Aber auch Eriks Introspektion ist nicht allumfassend und für die Leser bleibt noch genug zwischen den Zeilen herauszulesen. Als er in den Memoiren seines Vaters die Stelle liest, an der dieser den viel zu netten und großzügigen Großvater beschreibt, denkt Eric darüber nach, dass der Vater sich nicht bewusst war, dass er eigentlich sich selbst beschrieben hat. Ich dachte als Leserin, dass Eric sich aber auch nicht bewusst war, dass er eine Beschreibung von sich selbst las. Für mich war das eine der berührendsten Stellen im Roman.
Nebenbei fand ich die Details aus Erics Arbeitsalltag interessant. Beispielsweise werden die Mechanismen von Übertragung und vor allem Gegenübertragung sehr anschaulich dargestellt. Die Beschreibungen der Sessions mit Erics Patienten nehmen einen recht großen Platz im Roman ein. Durch sein Bewusstsein für die bei ihm durch Patienten ausgelösten Emotionen (Gegenübertragung) durchzieht den Roman die Erkenntnis: Der Übergang von psychischer Gesundheit zu psychischer Krankheit ist fließend und wir alle sind mehr oder weniger gestört. In „The sorrows of an American“ hat jede Figur ihre Gespenster und Geister unterm Bett. Das gefiel mir.
Es war spürbar, dass Siri Hustvedt sich sehr umfassend mit Psychologie, Psychotherapie und Neurologie beschäftigt hat; wie auch schon in „Was ich liebte“ nehmen diese Themen einen großen Raum ein.
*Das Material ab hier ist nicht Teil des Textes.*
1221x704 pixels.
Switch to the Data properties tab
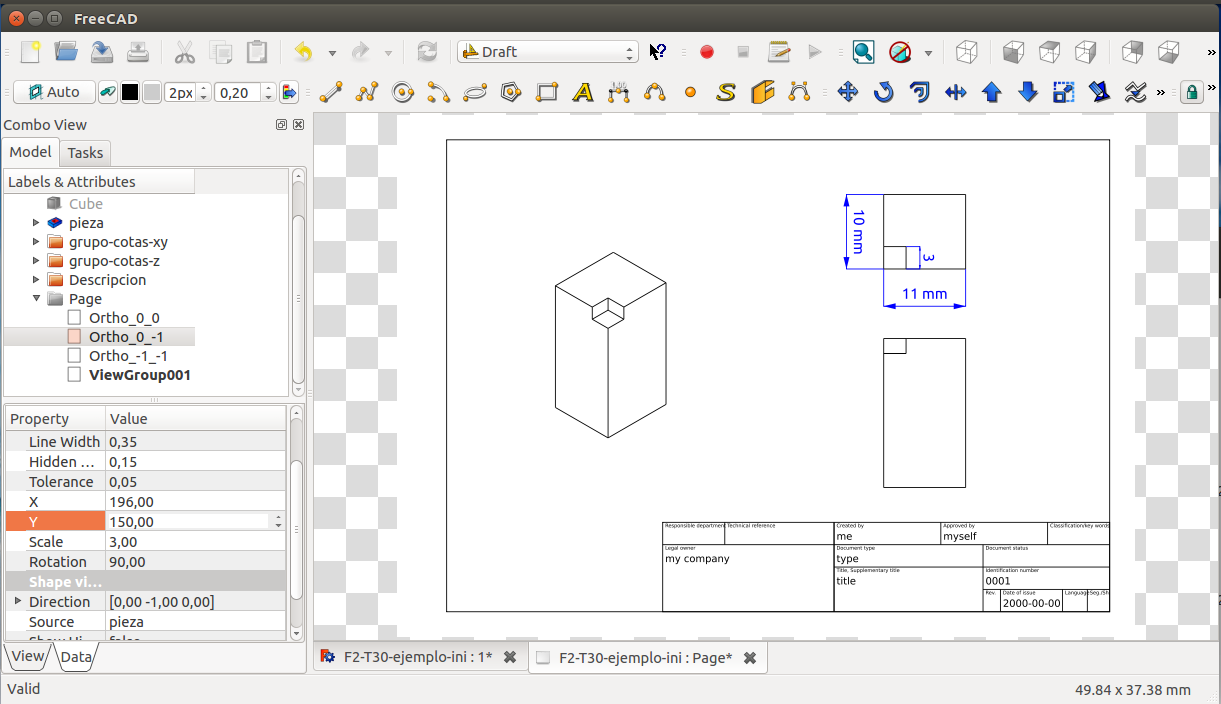tap(76, 657)
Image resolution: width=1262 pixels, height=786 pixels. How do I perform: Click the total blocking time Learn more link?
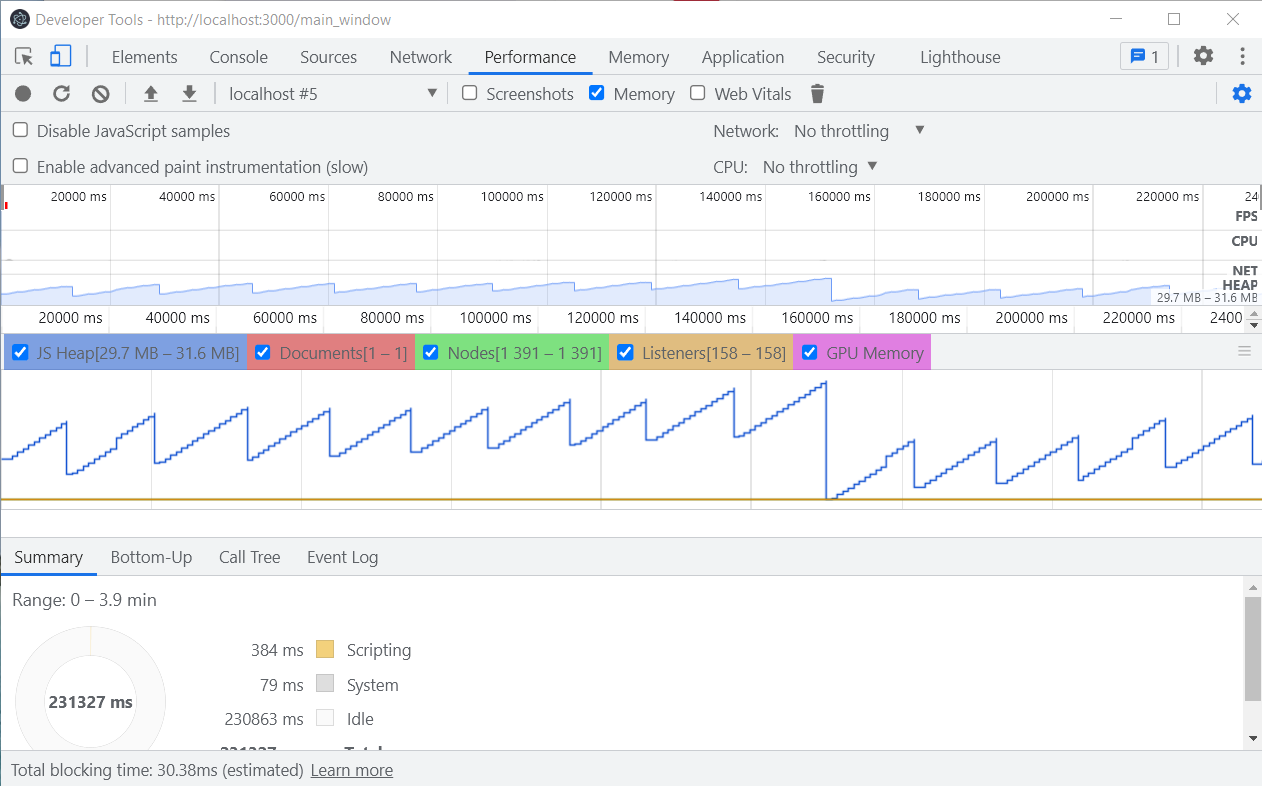coord(351,770)
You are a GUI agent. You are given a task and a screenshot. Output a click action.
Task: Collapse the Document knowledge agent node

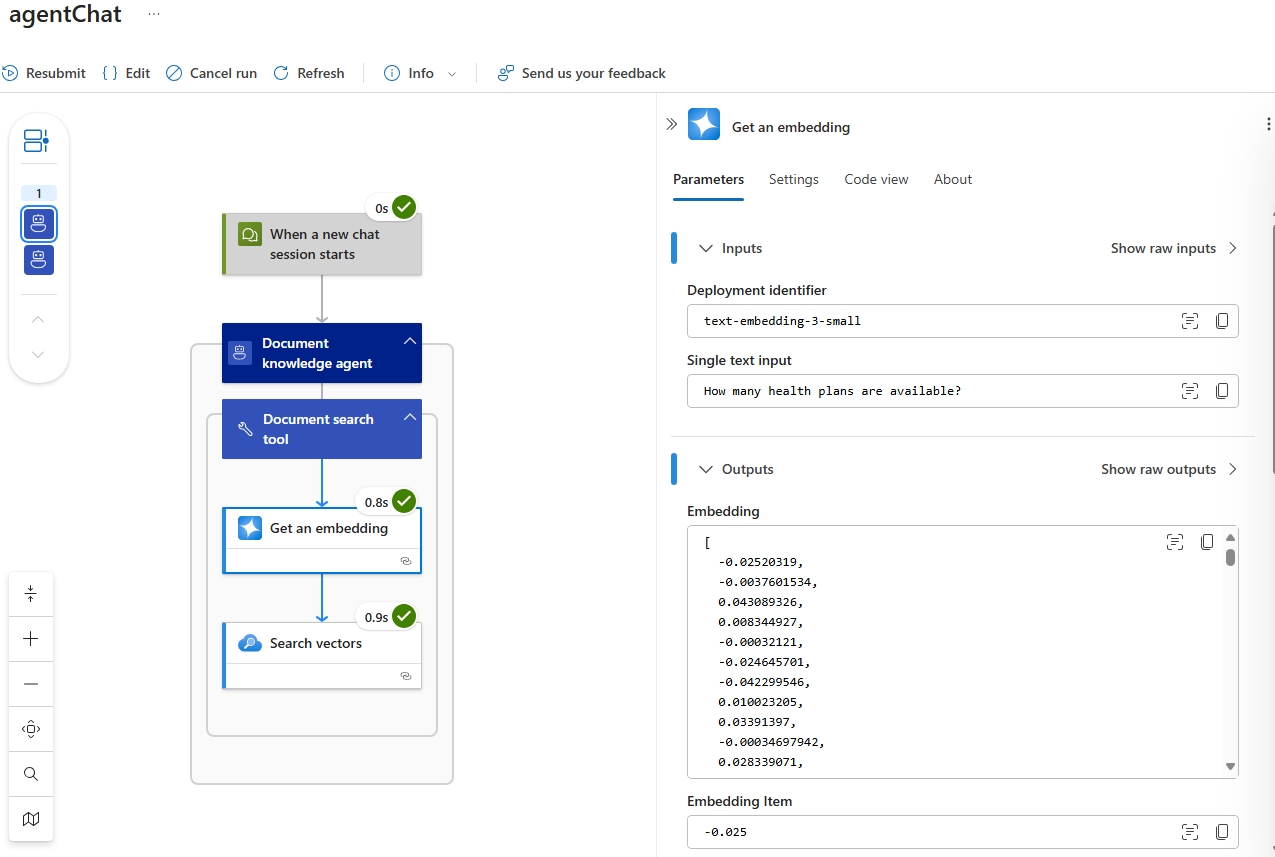pos(409,342)
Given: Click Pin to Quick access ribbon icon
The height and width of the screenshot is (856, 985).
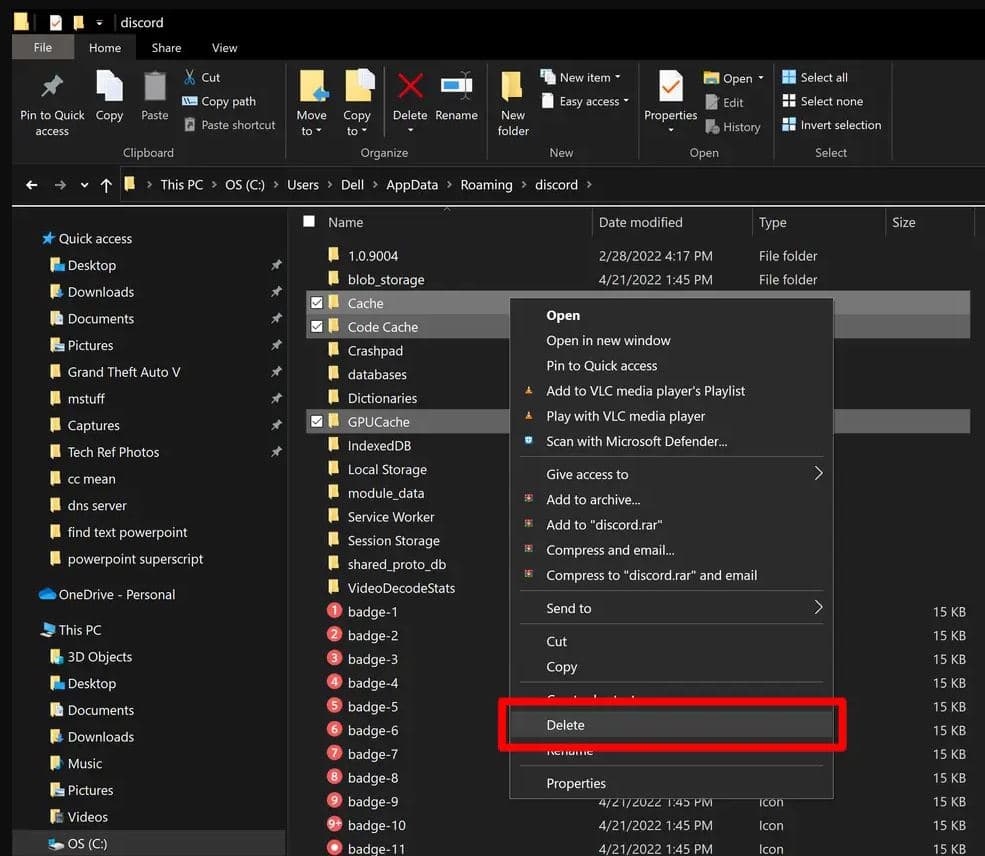Looking at the screenshot, I should tap(52, 87).
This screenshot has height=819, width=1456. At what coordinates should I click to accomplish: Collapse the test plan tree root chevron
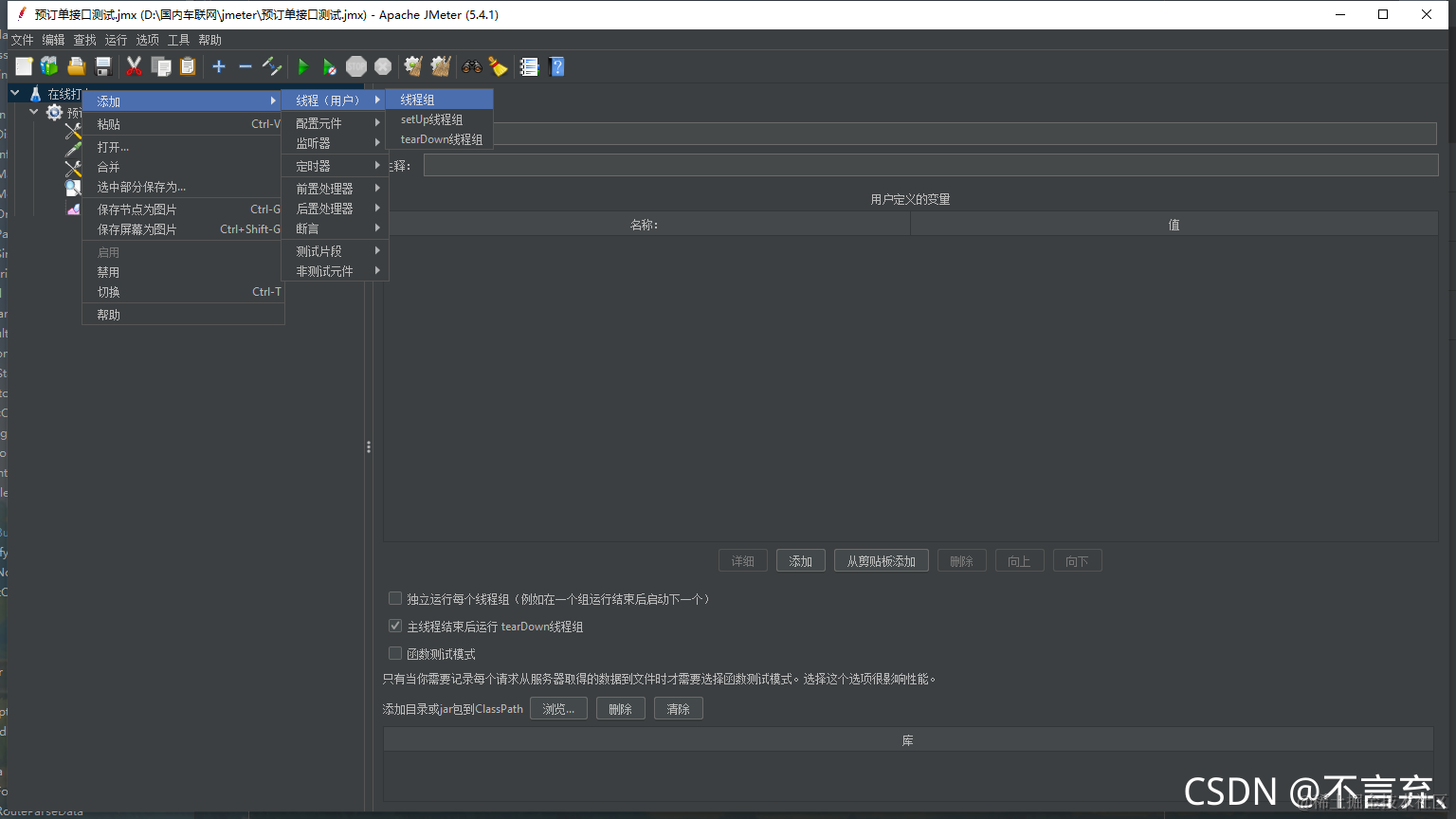(13, 93)
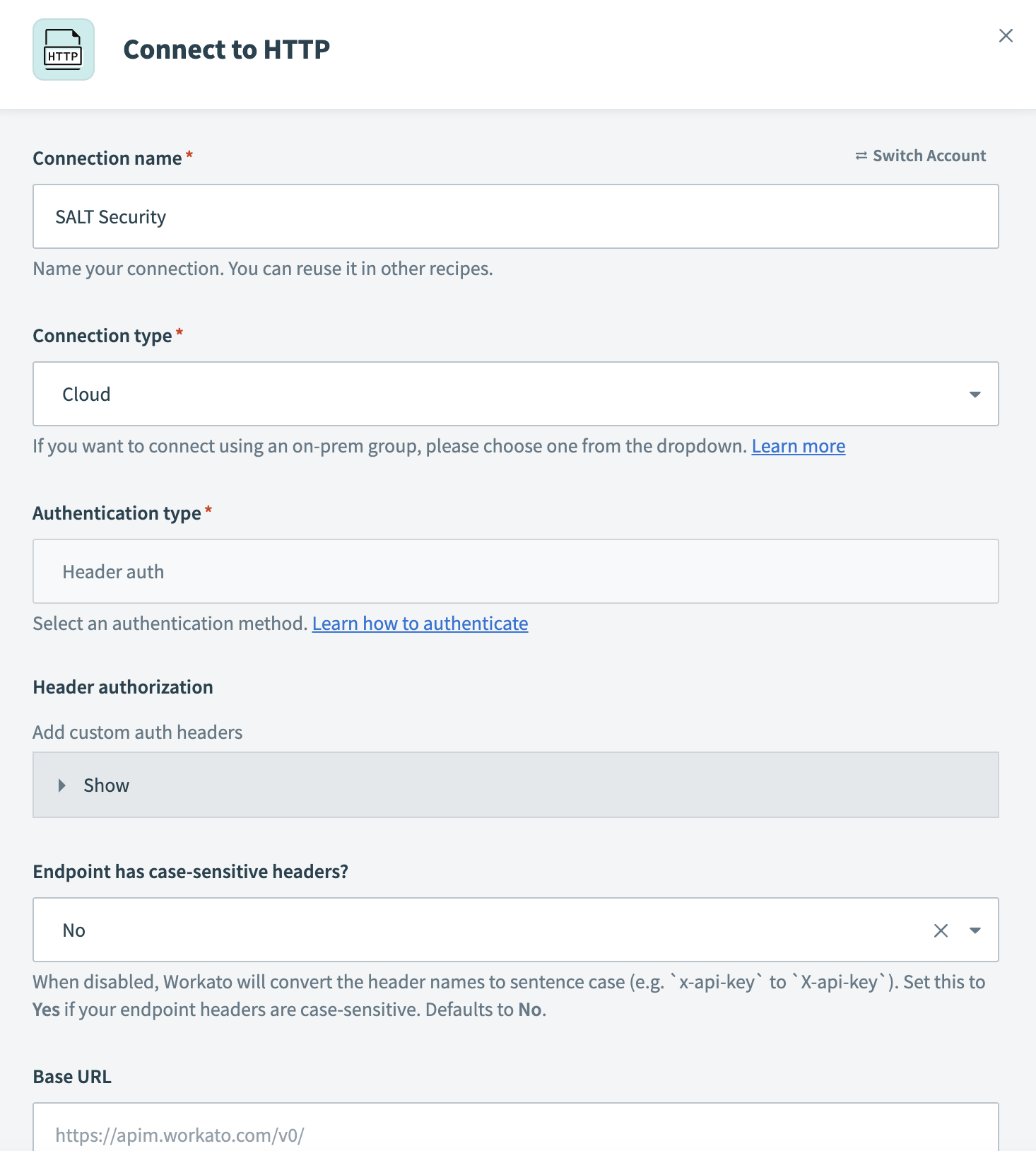Image resolution: width=1036 pixels, height=1151 pixels.
Task: Click the Endpoint has case-sensitive headers label
Action: pyautogui.click(x=190, y=872)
Deshalb sollte man sich schon ein bisschen dafür interessieren, um den Roman zu mögen.
Auch wenn man eher klassischen Spannungsaufbau mag, wird man sich vielleicht mit „The sorrows of an American“ schwertun. Die Geschichte fließt ruhig und unaufgeregt dahin und doch fand ich sie unheimlich spannend, denn es gibt immer wieder Momente, die auf einen Höhepunkt hindeuten könnten. Kleine unheimliche Momente. Wenn dieser immer wieder ausbleibt, wird die Atmosphäre umso gespannter.
So ging es mir beim Lesen ständig. Es war als würden sich immer mehr dunkle Wolken ballen und doch ging das Gewitter an mir vorüber.
Zudem hatte ich „Was ich liebte“ im Kopf. Da plätscherte die Handlung dahin, die Protagonisten wurden zu immer besseren Bekannten und als man es am wenigsten erwartete, schlug das Schicksal b.z.w. die Schriftstellerin zu. So war ich auch hier beim Lesen ständig auf der Hut. Als sich alle Wolken aufgelöst hatten und ich mich entspannte, gab es doch noch einen überraschenden Knall. Aber hier war die Autorin doch gnädiger als bei „Was ich liebte“. Das fand ich richtig und passend. Das Buch handelt schließlich von einem besonderem Jahr, das von Eric und Inga rückblickend „a year full of secrets“ genannt wird. Das Jahr ging vorüber, auch wenn es Spuren hinterlassen hatte und ihr Alltag normalisierte sich langsam,aber sicher – wie nach einer langen Krankheit.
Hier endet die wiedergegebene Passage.